Radioplasmonics: design of plasmonic milli-particles in air and absorbing media for antenna communication and human-body in-vivo applications

TL;DR

This paper introduces Radioplasmonics, a novel approach using metamaterial-based milliparticles to enhance antenna performance and biomedical applications by controlling plasmonic scattering and absorption in various media, including biological tissues.

Contribution

It demonstrates the design of plasmonic milliparticles for radiofrequency applications, simplifying spoof plasmon concepts and enabling in-vivo biomedical monitoring and drug delivery.

Findings

High-quality scattering and absorption achieved via plasmon excitation.

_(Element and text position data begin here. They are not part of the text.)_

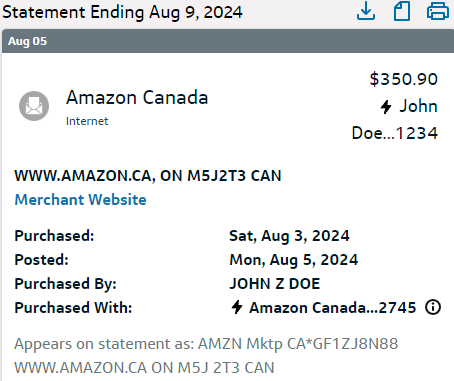Click the JOHN Z DOE purchaser name
Viewport: 454px width, 381px height.
[x=275, y=284]

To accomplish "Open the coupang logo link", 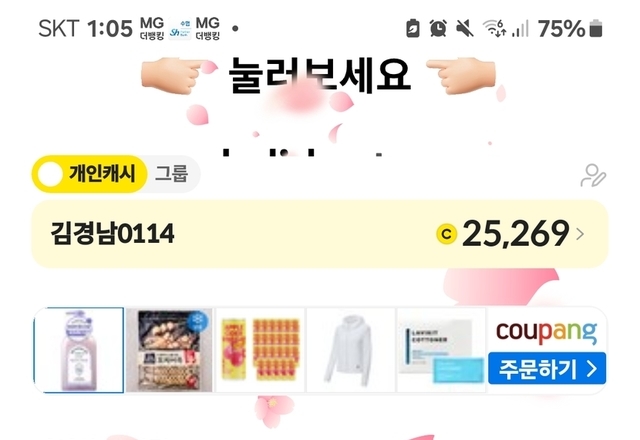I will coord(547,331).
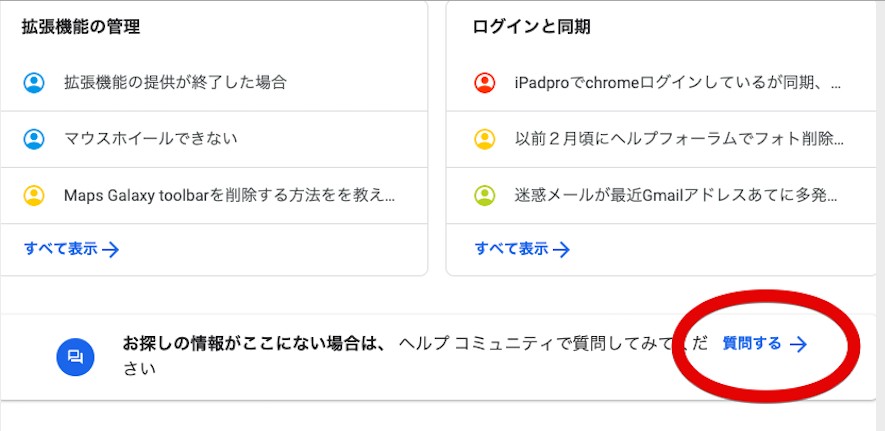The width and height of the screenshot is (885, 431).
Task: Select the ログインと同期 section heading
Action: (x=531, y=27)
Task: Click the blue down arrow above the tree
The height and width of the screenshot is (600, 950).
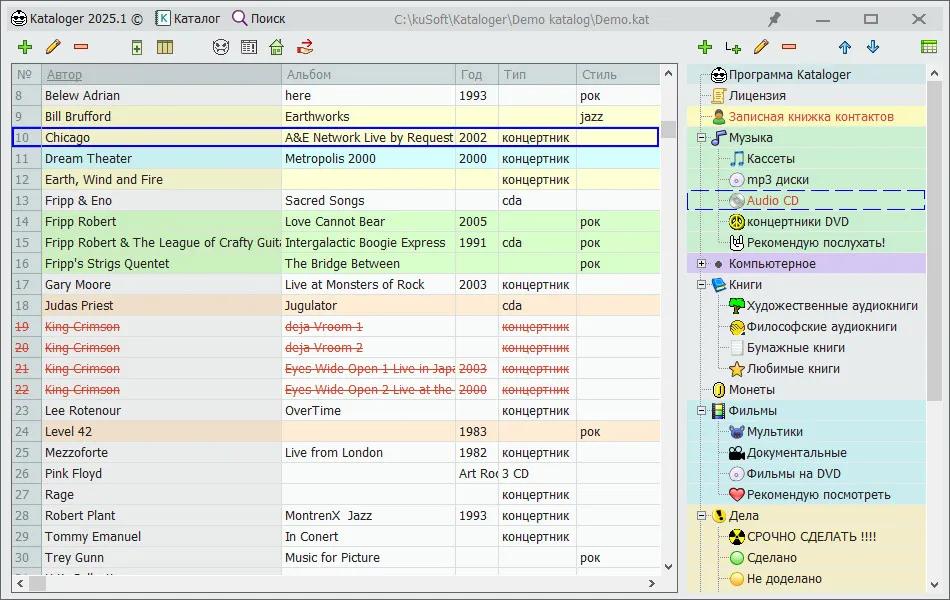Action: click(x=873, y=47)
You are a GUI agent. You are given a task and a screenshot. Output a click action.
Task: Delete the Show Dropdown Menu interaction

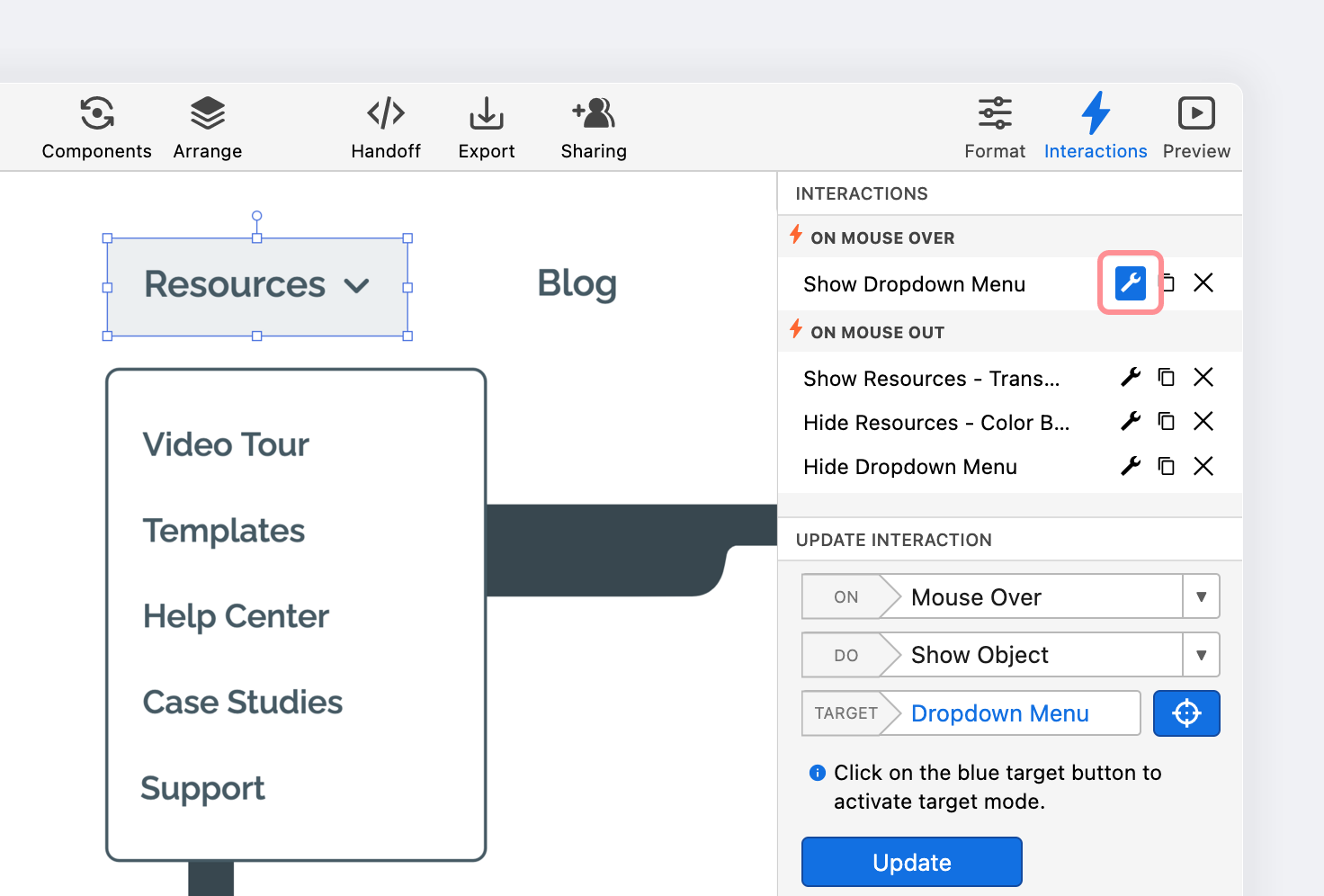[x=1203, y=283]
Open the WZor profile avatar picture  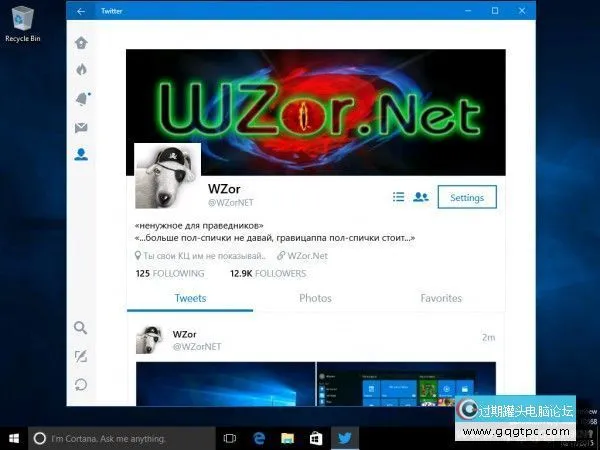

Enhanced near-fields and resonance tuning with plasmon hybridization.

Potential for real-time, in-vivo biomedical monitoring and drug delivery.

Abstract

Surface plasmons with MHz-GHz energies are predicted by using milliparticles made of metamaterials that behave like metals in the radiofrequency range. In this work, the so-called Radioplasmonics is exploited to design scatterers embedded in different realistic media with tunable absorption or scattering properties. High-quality scattering/absorption based on plasmon excitation is demonstrated through a few simple examples, useful to build antennas with better performance than conventional ones. Systems embedded in absorbing media as saline solutions or biological tissues are also considered to improve biomedical applications and contribute with real-time, in-vivo monitoring tools in body tissues. In this regard, any possible implementation is criticized by calculating the radiofrequency heating with full thermal simulations. As proof of the versatility offered by radioplasmonic systems, plasmon "hybridization" is used to enhance near-fields to unprecedented values or to tune resonances as in optical spectra, minimizing the heating effects. Finally, a monitorable drug-delivery in human tissue is illustrated with a hypothetical example. This study has remarkable consequences on the conception of plasmonics at macroscales. The recently-developed concept of "spoof" plasmons achieved by complicated structures is simplified in Radioplasmonics since bulk materials with elemental geometries are considered.